[Cryptography] defaults, black boxes, APIs, and other engineering thoughts

[ianG]

Thanks to all those replies, I think it is clear that we do know how 
this can be done.  Onwards...



On 7/01/14 14:52 PM, Jerry Leichter wrote:
> A "secure C" wouldn't make for a good contest because, as John says, we already know it can be done, and in fact it *has* been done, repeatedly.


Au contraire!  That is precisely what makes it a good contest.

Consider AES.  When that contest was launched, did we already know how 
to do a good block cipher algorithm?  Apparently, yes.  We had Blowfish, 
IDEA, 3DES, and others whose names escape me.

> The issue now is how to get someone to actually use the tools....


What was at issue was replacing these with a single choice we could all 
centralise on and get away from the algorithm spaghetti soup syndrome.

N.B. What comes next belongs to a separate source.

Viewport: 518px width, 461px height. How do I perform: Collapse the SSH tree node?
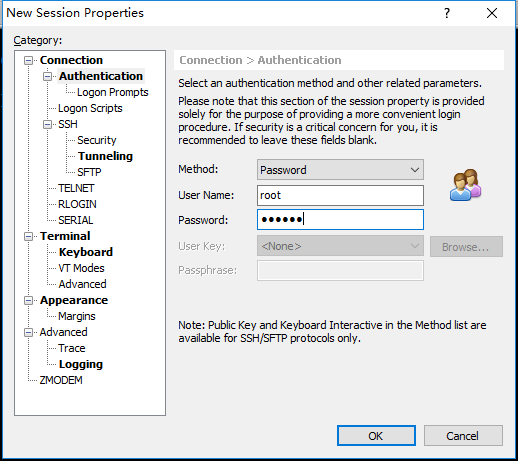48,124
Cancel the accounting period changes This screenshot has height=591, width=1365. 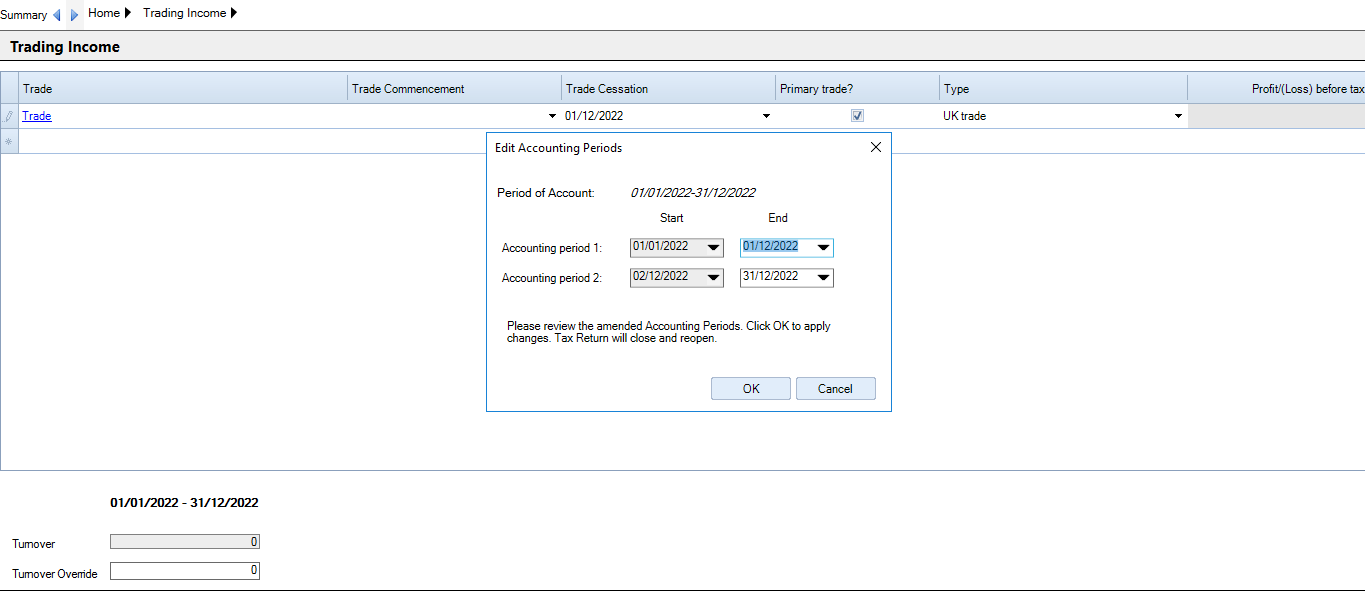[836, 389]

> A contest, to be worth holding, has to:
>
> a)  Challenge the state of the art by doing something that while clearly useful is commonly believed to be impractical;


Yes.  Not impractical because we don't know how to do it individually, 
but impractical because we don't know how to do *consensually*.  E.g., 
it is proven that the committees and their 'rough consensus and 2 
working implementations' has not worked.


> b)  Actually produce a practical, useful result.

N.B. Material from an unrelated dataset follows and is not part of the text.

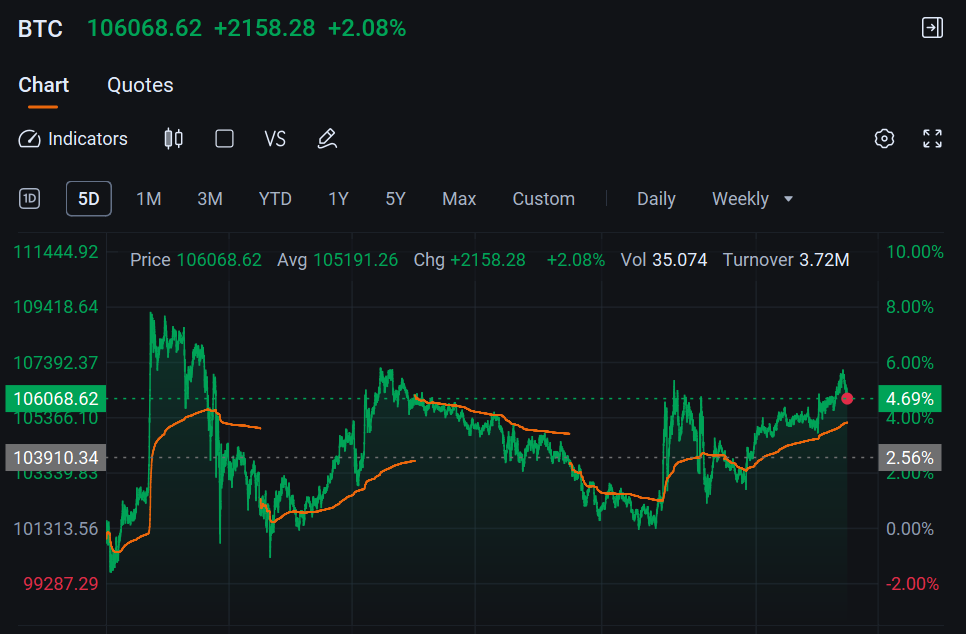Open chart settings gear icon

click(x=884, y=139)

Right.  For that to happen, we have to make it big.  Then, push groups 
to sign up to it.


> "C without buffer overflows" meets neither criterion - the first because it's been done, the second because the market has clearly shown that it won't take up the result.


It meets both criteria, as long as they are framed appropriately ;-)



iang



ps; of course, we're playing devil's advocate here.  I'm not actually 
wedded to the notion of a "C sans overflow" competition.  I would 
actually rather do a TLS2 competition ... that would be much more fun, 
and much more inventive.

But hey.  What's the biggest problem we face?